Deficit balloons are the new crash blossoms



10 Comments

  1. Marian said,

    October 27, 2018 @ 7:45 pm

    Absolutely how I read it. Perhaps primed by your headline, but still.
    LOL black deficit balloons to celebrate McConnell's birthday party

  2. Simon Wright said,

    October 28, 2018 @ 4:01 am

    Is "safety net" being used as a verb in that headline? or an adjective?

  3. Rick Rubenstein said,

    October 28, 2018 @ 4:19 am

    I read this several times completely unable to come up with an erroneous parsing — and then realized the interpretation I had was in fact the erroneous one. The similarity to the contextually appropriate "trial balloons" sucked me in beautifully.

  4. KevinM said,

    October 28, 2018 @ 10:20 am

    How many deficit balloons? 99? Also, do you get safety net by subtracting risk from safety gross?

  5. Robert Coren said,

    October 28, 2018 @ 11:17 am

    @Simon Wright: It's being used as an adjective — "safety net programs" -> programs providing a safety net. If I were using it this way I'd put in a hyphen.

    ("Look to" in this context means "consider modifying [i.e., gutting]".)

  6. chris said,

    October 28, 2018 @ 8:28 pm

    For non-USAns not overly familiar with our politics, it may help to know that "safety net" is a common term for programs that have aid to the poor as a major goal (because they are intended to make it so an economic "fall" won't kill you), and McConnell and his party are always looking for a reason to cut them.

  7. Vulcan With a Mullet said,

    October 29, 2018 @ 8:47 am

    Deficit balloons might be a good way to harness the power of governmental hot air…

    Just floating the suggestion.

  8. BZ said,

    October 29, 2018 @ 12:19 pm

    I think "deficit balloons" is enough of a journalistic cliche in the USA that everyone would understand a headline like this. In fact, when I read the title of the post, that was my initial reading of "deficit balloons" and the "are" made me go back and re-evaluate.

  9. 번하드 said,

    October 30, 2018 @ 9:53 am

    The problem with news isn't limited to headlines.
    Today at the BBC: (https://www.bbc.com/news/world-europe-46027355)
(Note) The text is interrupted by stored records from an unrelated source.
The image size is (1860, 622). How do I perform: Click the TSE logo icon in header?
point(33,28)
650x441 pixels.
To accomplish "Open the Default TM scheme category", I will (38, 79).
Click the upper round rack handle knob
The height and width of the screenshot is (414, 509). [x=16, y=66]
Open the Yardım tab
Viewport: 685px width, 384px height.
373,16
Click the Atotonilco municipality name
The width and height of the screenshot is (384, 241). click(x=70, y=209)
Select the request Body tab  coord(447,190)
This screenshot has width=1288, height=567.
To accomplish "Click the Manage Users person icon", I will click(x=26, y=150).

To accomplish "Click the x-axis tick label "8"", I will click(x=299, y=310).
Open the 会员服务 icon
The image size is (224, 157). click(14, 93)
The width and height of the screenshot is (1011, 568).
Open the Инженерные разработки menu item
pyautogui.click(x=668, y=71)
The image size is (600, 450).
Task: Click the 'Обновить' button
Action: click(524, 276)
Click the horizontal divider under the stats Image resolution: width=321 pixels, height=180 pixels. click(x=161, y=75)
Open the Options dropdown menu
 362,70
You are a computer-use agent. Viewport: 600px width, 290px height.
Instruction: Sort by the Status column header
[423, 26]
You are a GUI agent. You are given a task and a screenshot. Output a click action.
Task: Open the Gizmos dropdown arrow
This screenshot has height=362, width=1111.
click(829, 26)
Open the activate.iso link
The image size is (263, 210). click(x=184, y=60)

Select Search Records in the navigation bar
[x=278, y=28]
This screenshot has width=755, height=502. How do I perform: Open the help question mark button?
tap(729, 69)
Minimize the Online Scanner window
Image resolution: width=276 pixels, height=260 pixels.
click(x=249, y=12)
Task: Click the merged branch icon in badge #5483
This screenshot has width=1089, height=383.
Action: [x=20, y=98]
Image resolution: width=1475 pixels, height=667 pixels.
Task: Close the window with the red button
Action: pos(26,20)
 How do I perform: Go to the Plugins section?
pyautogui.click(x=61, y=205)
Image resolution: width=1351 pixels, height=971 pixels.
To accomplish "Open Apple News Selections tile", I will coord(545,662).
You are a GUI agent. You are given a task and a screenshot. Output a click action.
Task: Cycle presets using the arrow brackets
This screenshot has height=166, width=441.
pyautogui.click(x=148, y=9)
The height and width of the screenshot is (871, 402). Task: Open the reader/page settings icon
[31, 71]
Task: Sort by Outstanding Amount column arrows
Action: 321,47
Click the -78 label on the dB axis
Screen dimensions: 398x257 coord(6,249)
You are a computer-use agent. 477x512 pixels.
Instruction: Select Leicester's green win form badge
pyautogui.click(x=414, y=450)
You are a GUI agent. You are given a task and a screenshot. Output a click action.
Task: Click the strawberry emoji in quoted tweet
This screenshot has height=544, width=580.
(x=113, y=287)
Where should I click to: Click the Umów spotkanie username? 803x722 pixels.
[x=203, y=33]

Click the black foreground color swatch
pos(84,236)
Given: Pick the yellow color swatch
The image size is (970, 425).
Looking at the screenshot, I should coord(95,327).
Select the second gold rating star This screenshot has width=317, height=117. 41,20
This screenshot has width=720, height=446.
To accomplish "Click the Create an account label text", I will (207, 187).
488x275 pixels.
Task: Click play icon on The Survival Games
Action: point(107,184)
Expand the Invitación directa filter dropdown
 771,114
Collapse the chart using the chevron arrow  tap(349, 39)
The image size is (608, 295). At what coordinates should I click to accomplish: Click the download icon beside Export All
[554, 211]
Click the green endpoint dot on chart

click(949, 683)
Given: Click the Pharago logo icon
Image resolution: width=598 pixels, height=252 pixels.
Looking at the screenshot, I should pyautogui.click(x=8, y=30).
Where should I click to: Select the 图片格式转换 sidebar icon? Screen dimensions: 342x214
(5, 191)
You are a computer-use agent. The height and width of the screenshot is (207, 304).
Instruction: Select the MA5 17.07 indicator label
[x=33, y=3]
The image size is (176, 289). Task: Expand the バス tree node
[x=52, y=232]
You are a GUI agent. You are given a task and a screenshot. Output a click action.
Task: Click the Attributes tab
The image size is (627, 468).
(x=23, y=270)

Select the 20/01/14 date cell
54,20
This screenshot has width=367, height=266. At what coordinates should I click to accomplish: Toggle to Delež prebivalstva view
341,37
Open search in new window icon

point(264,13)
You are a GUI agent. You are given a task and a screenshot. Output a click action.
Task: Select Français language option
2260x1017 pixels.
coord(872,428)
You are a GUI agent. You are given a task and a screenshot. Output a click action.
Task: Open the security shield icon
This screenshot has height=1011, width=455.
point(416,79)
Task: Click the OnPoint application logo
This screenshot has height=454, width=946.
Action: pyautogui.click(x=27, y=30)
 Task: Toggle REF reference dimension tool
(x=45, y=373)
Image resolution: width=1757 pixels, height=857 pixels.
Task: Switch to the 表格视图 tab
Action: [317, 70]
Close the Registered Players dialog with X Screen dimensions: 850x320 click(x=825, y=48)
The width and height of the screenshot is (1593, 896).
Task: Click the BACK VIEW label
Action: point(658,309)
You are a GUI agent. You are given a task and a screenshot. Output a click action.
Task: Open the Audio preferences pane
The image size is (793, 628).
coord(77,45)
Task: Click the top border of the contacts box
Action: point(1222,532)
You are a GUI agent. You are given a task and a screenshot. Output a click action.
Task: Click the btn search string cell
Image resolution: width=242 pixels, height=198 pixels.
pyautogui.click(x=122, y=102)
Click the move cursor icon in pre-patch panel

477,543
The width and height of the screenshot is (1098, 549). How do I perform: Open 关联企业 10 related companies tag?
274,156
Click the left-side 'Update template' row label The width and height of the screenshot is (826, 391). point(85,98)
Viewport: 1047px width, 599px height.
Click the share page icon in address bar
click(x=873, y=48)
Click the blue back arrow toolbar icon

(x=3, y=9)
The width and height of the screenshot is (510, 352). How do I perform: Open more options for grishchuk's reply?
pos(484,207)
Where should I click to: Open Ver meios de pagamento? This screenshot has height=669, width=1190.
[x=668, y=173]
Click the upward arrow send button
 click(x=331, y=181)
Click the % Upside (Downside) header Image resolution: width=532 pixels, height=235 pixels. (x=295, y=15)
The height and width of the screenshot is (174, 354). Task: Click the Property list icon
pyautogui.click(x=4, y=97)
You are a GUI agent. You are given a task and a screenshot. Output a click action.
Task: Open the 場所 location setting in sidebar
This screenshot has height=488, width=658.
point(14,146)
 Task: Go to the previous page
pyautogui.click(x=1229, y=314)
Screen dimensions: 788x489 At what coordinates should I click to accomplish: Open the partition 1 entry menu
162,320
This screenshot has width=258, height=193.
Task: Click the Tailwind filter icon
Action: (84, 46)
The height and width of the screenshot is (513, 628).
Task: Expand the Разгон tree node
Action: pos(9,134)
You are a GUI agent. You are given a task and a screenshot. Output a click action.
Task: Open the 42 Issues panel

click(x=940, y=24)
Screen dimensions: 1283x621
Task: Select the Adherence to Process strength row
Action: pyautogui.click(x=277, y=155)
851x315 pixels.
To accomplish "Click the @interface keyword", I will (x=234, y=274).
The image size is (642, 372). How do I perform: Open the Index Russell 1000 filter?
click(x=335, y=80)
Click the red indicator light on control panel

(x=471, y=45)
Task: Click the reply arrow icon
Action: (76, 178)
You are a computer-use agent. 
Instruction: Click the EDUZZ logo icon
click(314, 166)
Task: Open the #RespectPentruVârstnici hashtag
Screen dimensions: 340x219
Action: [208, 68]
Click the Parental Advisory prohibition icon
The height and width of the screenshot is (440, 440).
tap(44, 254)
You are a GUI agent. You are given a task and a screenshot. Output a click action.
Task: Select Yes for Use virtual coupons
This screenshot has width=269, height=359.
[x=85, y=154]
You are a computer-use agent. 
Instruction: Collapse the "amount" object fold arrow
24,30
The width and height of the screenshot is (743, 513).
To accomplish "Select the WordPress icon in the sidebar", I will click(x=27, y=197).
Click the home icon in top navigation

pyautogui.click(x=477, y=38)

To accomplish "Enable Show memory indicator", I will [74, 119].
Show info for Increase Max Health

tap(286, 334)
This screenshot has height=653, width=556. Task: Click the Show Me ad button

    "A former nurse has admitted murdering 100 patients during the first day of his trial, making him one of Germany's worst post-war serial killers."

  10. dainichi said,

    October 31, 2018 @ 1:55 am

    Of course, this wouldn't have been a problem in languages (like, say, other Germanic languages) that don't have spaces in the middle of their words =). Also note that the ambiguity would not be there (or at least be easier to avoid) in speech, since "balloons" as a verb receives full stress, but only secondary stress as part of a compound noun.